与其建议您这样做,不如对每个重复符号重复基本查询-如下所示(我删除了same_address_nb和same_postal_nb字段,然后您会看到原因):
Instead of doing it this way, I'd suggest that you have your basic query repeated for each of the duplication signs - as follows (I removed the same_address_nb and same_postal_nb fields, and you'll see why):
select
o.vendor_id
,o.vndr_name_shrt_user
,O.COUNTRY
,O.VENDOR_NAME_SHORT
,B.POSTAL
,B.ADDRESS1
,OC.SAME_SHORT_NAME
,oc.SAME_USER_NUM
from VENDOR o
JOIN vendor_addr B ON o.VENDOR_ID = B.VENDOR_ID
WHERE O.COUNTRY ='CANADA'
AND B.COUNTY = 'CANADA'
AND ...
对于这些重复符号中的每一个,您都将向上面显示的椭圆添加一个嵌套查询,如下所示-使用vndr_name_shrt_user中的重复显示的示例:
For each one of these duplication signs, you'll add a nested query to the ellipses shown above as follows - example shown using the duplicate in vndr_name_shrt_user:
select
o.vendor_id
,o.vndr_name_shrt_user
,O.COUNTRY
,O.VENDOR_NAME_SHORT
,B.POSTAL
,B.ADDRESS1
,OC.SAME_SHORT_NAME
,oc.SAME_USER_NUM
,'SAME_USER_NUM' as duplicateFlag
from VENDOR o
JOIN vendor_addr B ON o.VENDOR_ID = B.VENDOR_ID
WHERE O.COUNTRY ='CANADA'
AND B.COUNTY = 'CANADA'
AND o.vndr_name_shrt_user in
(
SELECT
vndr_name_shrt_user
FROM VENDOR
WHERE COUNTRY = o.country
AND VENDOR_STATUS = 'A'
GROUP BY vndr_name_shrt_user
HAVING COUNT(*) > 1
)
您可以一起UNION ALL
这些查询,然后查看所有重复项.
You can UNION ALL
these queries together and then see all of your duplicates.

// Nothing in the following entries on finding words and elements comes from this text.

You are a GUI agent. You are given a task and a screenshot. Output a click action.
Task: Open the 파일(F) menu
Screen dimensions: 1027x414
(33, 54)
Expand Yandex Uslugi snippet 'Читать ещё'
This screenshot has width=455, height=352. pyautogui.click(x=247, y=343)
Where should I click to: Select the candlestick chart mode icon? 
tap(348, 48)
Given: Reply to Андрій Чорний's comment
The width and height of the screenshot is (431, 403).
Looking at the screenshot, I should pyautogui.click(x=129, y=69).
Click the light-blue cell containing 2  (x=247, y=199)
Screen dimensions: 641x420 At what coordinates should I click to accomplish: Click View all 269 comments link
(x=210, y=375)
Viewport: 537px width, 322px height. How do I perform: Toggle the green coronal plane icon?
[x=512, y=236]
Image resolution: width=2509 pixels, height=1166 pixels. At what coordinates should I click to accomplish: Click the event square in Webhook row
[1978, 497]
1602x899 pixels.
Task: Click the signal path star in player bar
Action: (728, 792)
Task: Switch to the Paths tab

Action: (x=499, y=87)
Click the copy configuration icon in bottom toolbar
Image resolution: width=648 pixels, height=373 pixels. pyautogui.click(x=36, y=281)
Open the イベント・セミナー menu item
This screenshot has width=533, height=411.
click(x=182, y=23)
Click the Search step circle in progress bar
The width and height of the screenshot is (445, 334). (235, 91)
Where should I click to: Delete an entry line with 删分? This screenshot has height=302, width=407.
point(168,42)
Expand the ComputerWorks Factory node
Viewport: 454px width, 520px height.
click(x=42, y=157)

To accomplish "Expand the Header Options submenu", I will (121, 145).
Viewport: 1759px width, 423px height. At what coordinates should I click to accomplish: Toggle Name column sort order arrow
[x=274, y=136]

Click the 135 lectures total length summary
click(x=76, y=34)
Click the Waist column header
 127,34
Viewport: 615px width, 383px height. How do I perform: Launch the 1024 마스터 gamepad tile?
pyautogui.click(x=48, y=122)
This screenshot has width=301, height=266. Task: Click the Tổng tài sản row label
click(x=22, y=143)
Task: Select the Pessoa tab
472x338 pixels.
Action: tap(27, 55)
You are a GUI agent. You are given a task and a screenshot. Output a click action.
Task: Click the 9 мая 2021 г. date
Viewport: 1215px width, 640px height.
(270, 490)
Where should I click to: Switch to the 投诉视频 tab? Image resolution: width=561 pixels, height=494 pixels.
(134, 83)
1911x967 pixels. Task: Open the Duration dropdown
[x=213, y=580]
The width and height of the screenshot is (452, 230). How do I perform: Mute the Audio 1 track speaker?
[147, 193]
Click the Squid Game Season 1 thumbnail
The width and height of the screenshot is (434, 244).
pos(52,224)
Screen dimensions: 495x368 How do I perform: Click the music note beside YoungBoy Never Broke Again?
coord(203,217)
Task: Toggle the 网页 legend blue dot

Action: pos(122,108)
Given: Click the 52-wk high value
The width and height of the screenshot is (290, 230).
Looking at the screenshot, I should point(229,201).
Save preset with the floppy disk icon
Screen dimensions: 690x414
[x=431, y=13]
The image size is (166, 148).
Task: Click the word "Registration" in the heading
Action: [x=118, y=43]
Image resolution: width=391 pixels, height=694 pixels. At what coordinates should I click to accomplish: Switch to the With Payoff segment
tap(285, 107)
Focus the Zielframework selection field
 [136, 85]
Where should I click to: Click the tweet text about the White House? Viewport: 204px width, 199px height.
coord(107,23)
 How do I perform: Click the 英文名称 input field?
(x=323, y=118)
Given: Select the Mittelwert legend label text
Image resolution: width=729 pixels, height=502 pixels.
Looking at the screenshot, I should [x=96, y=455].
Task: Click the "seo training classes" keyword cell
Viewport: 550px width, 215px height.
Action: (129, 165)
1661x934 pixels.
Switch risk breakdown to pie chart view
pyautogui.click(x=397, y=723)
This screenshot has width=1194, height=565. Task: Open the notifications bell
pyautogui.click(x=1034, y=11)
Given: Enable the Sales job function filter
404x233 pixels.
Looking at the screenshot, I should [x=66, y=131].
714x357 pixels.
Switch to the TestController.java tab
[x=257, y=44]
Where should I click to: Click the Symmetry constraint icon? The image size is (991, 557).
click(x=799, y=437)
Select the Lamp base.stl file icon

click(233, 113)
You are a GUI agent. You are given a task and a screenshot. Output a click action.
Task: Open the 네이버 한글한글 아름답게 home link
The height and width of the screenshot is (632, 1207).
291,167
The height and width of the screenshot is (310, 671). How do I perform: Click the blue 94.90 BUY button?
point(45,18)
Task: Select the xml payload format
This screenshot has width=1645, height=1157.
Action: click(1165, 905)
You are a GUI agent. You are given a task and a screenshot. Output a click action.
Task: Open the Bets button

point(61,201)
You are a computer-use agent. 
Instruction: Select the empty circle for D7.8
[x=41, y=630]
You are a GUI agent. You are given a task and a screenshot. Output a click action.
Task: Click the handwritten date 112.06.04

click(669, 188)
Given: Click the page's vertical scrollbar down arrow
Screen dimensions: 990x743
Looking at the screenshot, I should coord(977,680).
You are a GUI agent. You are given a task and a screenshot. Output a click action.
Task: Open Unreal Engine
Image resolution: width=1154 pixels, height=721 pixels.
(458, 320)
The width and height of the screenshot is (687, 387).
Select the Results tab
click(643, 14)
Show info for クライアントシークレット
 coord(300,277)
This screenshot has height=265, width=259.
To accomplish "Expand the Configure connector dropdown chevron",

作为旁注,您在最后三个派生表中两次检查了country = 'canada'
.
As a side note, you had a check for the country = 'canada'
twice in the last three derived table.
更新:显示多个重复标记
select
o.vendor_id
,o.vndr_name_shrt_user
,O.COUNTRY
,O.VENDOR_NAME_SHORT
,B.POSTAL
,B.ADDRESS1
,OC.SAME_SHORT_NAME
,oc.SAME_USER_NUM
,'SAME_USER_NUM' as duplicateFlag
from VENDOR o
JOIN vendor_addr B ON o.VENDOR_ID = B.VENDOR_ID
WHERE O.COUNTRY ='CANADA'
AND B.COUNTY = 'CANADA'
AND o.vndr_name_shrt_user in
(
SELECT
vndr_name_shrt_user
FROM VENDOR
WHERE COUNTRY = o.country
AND VENDOR_STATUS = 'A'
GROUP BY vndr_name_shrt_user
HAVING COUNT(*) > 1
)
UNION ALL
select
o.vendor_id
,o.vndr_name_shrt_user
,O.COUNTRY
,O.VENDOR_NAME_SHORT
,B.POSTAL
,B.ADDRESS1
,OC.SAME_SHORT_NAME
,oc.SAME_USER_NUM
,'VENDOR_NAME_SHORT' as duplicateFlag
from VENDOR o
JOIN vendor_addr B ON o.VENDOR_ID = B.VENDOR_ID
WHERE O.COUNTRY ='CANADA'
AND B.COUNTY = 'CANADA'
AND o.VENDOR_NAME_SHORT in
(
SELECT
VENDOR_NAME_SHORT
FROM VENDOR
WHERE COUNTRY = o.country
AND VENDOR_STATUS = 'A'
GROUP BY VENDOR_NAME_SHORT
HAVING COUNT(*) > 1
)
这篇关于SQL查找具有多个字段(没有唯一ID)的重复项的文章就介绍到这了,希望我们推荐的答案对大家有所帮助,也希望大家多多支持IT屋!